盐霉素属于聚醚类抗生素，是由白色链霉菌(Streptomyces albus)产生的。盐霉素具有广泛的抗球虫谱，50mg/kg就有显著的抑制作用。此外，盐霉素也能够抑制大多数革兰氏阳性菌的生长。盐霉素作用的机理同其它聚醚类抗生素相同，为钠钾离子的螯合载体，通过结合钠钾离子改变细胞离子梯度，导致细胞死亡。1979年日本就批准使用盐霉素作为抗球虫病药物，1987年欧共体批准使用盐霉素作为球虫抑制剂和生长促进剂，自1993年经我国农业部批准后，盐霉素作为鸡球虫抑制剂和饲料添加剂被广泛的应用于家禽业和畜牧业。目前，研究人员又发现盐霉素能够高效且特异性的杀死上皮肿瘤干细胞，其活性是目前临床上应用的紫杉醇的100倍，这引发了国际上对盐霉素的研究热潮。
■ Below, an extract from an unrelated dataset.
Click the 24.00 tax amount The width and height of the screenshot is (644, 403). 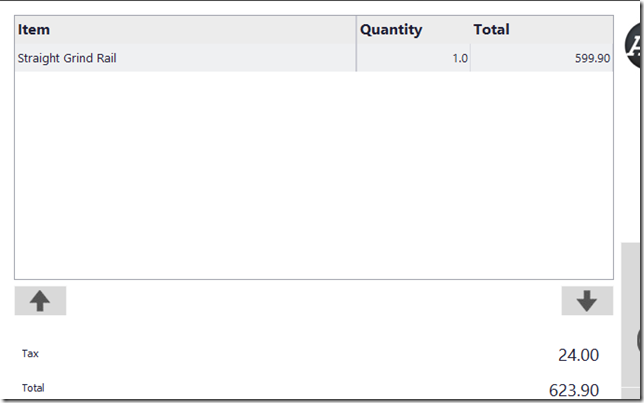point(578,355)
鉴于盐霉素的重要性，本申请人的微生物代谢国家重点实验室在2011年鉴定完成了盐霉素生物合成基因簇，2012年完成了其产生菌白色链霉素DSMZ41398(Streptomyces albus DSMZ41398)的全基因组测序。通过对基因组进行分析，在其染色体上我们找到了多个活跃的I型聚酮合酶生物合成基因簇，他们和盐霉素分享部分的前体，这暗示着这些基因簇的存在会分散前体物的供应，消弱盐霉素合成的前体供应，进而影响盐霉素的产量。
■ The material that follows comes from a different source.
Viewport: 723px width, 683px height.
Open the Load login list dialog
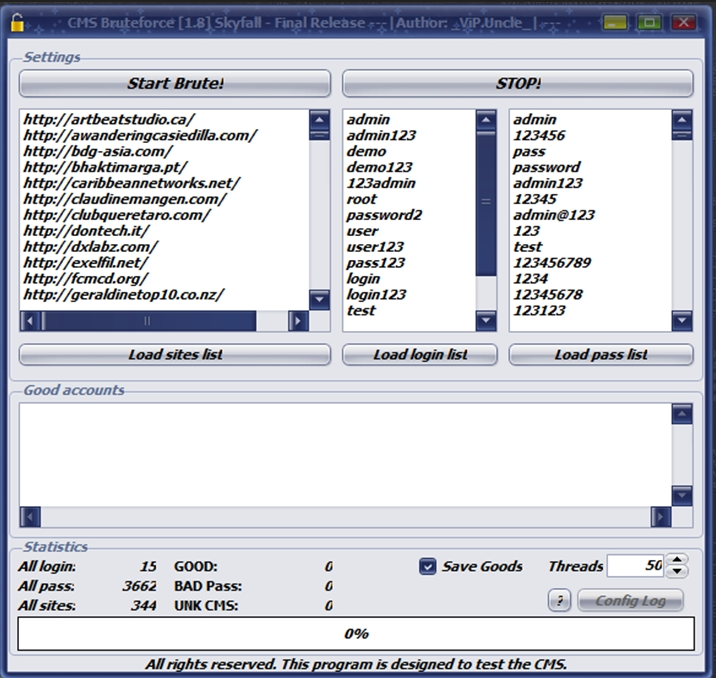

通过文献调研，发现前体物的充足供应会影响到聚酮链的延生，进而影响聚酮类化合物的最终产量。在阿维菌素产生菌中中断阿维菌素的生物合成可以大大提高寡霉素的产量，红霉素高产菌株全基因组测序后发现其中多个聚酮合酶生物合成基因簇均发生失活突变。然而对于白色链霉菌DSMZ41398来说，是否可以通过失活其中的活跃I型聚酮合酶生物合成基因簇来改变前体代谢流的流量和流向，使其更多的流向盐霉素的生物合成途径，进而提高抗生素的发酵水平并不清楚。

发明内容

本发明的目的，在于提供一种提高盐霉素发酵水平的方法。该方法通过中断一个I型生物合成基因簇，解除前体物供应的竞争、提高盐霉素前体的供应来实现盐霉素的高产。

为了实现本发明的目的，本发明采用了以下技术方案：

一种提高盐霉素发酵水平的方法，是通过在白色链霉素DSMZ41398(Streptomyces albus DSMZ41398)的染色体1,200,120bp-1,200,750bp位置引入基因突变，导致位于SLNWT0868-SLNWT0920(1,173,724bp-1,276,916bp)的I型PKS生物合成基因簇失活，使盐霉素在发酵中的产量得以提高；

所述白色链霉素DSMZ41398染色体上1,200,120bp-1,200,750bp的序列如SEQ ID NO.1所示。

所述I型PKS生物合成基因簇失活的构建步骤如下：

第一步：设计并构建用于1,200,120bp-1,200,750bp区域进行失活的同源重组质粒载体I；

第二步：将第一步构建得到的质粒载体I结合转移导入受体菌白色链霉素DSMZ41398中进行同源重组；

第三步：通过对突变株的筛选和验证硫链丝菌素抗性验证，并通过PCR产物片段大小的差异筛选得到SLNWT0868-SLNWT0920(1,173,724bp-1,276,916bp)的I型PKS生物合成基因簇失活的突变株。

所述的质粒载体I的构建方法是在质粒pJTU1278的SpeI/KpnI位点插入来自1,200,120bp-1,200,750bp区域左侧1410的PCR片段SpeI/HindIII和来自1,200,120bp-1,200,750bp区域右侧1352bp的PCR片段HindIII/KpnI。